Kaspersky ha detectado una campaña maliciosa que se está expandiendo rápidamente. Desde junio de 2025, dicha campaña ha tenido como objetivo a más de 1.100 usuarios corporativos. Los ciberdelincuentes se hacen pasar por un despacho de abogados y, por correo electrónico, amenazan a los destinatarios con demandas por supuestas infracciones de patentes relacionadas con nombres de dominio. El objetivo tras esto es instalar malware. Las víctimas al abrir los archivos adjuntos que simulan documentos legales terminan infectando sus dispositivos con un troyano que permite a los ciberdelincuentes espiar sus pantallas. Entre las organizaciones atacadas se encuentran entidades de los sectores sanitario, financiero y educativo.

La campaña comenzó el 11 de junio con el envío de 95 correos, y desde entonces ha ido en aumento. El supuesto bufete no solo afirma que el nombre de dominio del destinatario infringe combinaciones patentadas de una gran marca y amenaza con emprender acciones legales, sino que también manifiesta el interés del titular de la patente en adquirir dicho dominio. El mensaje invita a abrir un archivo comprimido que contiene los “documentos”, con el fin de conocer los detalles de la supuesta infracción. Aunque inicialmente se detectó fuera de Europa, ya se han registrado casos en países como Francia y Reino Unido, lo que refuerza la necesidad de extremar precauciones ante este tipo de correos en el mercado europeo. Es importante destacar que los ciberdelincuentes, probablemente para evitar ser detectados, adjuntan un archivo que no está protegido con contraseña. Dentro de él hay otro comprimido que sí está protegido, junto a un archivo que incluye la contraseña.

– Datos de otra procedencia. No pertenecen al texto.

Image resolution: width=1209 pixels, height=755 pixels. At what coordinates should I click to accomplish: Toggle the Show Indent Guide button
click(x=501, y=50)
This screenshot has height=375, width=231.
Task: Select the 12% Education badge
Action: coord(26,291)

Una vez que el usuario introduce la contraseña del archivo comprimido y abre el supuesto documento legal, el troyano se instala en el dispositivo. En pantalla aparece el mensaje: “Este documento no se puede abrir en este dispositivo. Intente abrirlo en otro dispositivo con Windows”. Al mismo tiempo, el navegador Tor se descarga e instala en segundo plano sin que el usuario lo note. A través de este canal, el malware envía regularmente capturas de pantalla al servidor de los ciberdelincuentes. Además, el software malicioso se configura para iniciarse automáticamente cada vez que se reinicia el equipo.

“Esta campaña combina técnicas de manipulación psicológica con engaños técnicos, y se aprovecha del miedo a una acción legal para presionar a las empresas a abrir archivos maliciosos ocultos en los adjuntos. Su rápida propagación desde el 11 de junio pone de manifiesto la necesidad de reforzar las ciberdefensas. Las víctimas se arriesgan a perder información privada. Para hacer frente a esta amenaza en evolución, son esenciales una seguridad sólida en el correo electrónico, la formación del personal y una notificación rápida de cualquier incidente”, afirma Anna Lazaricheva, analista de spam en Kaspersky.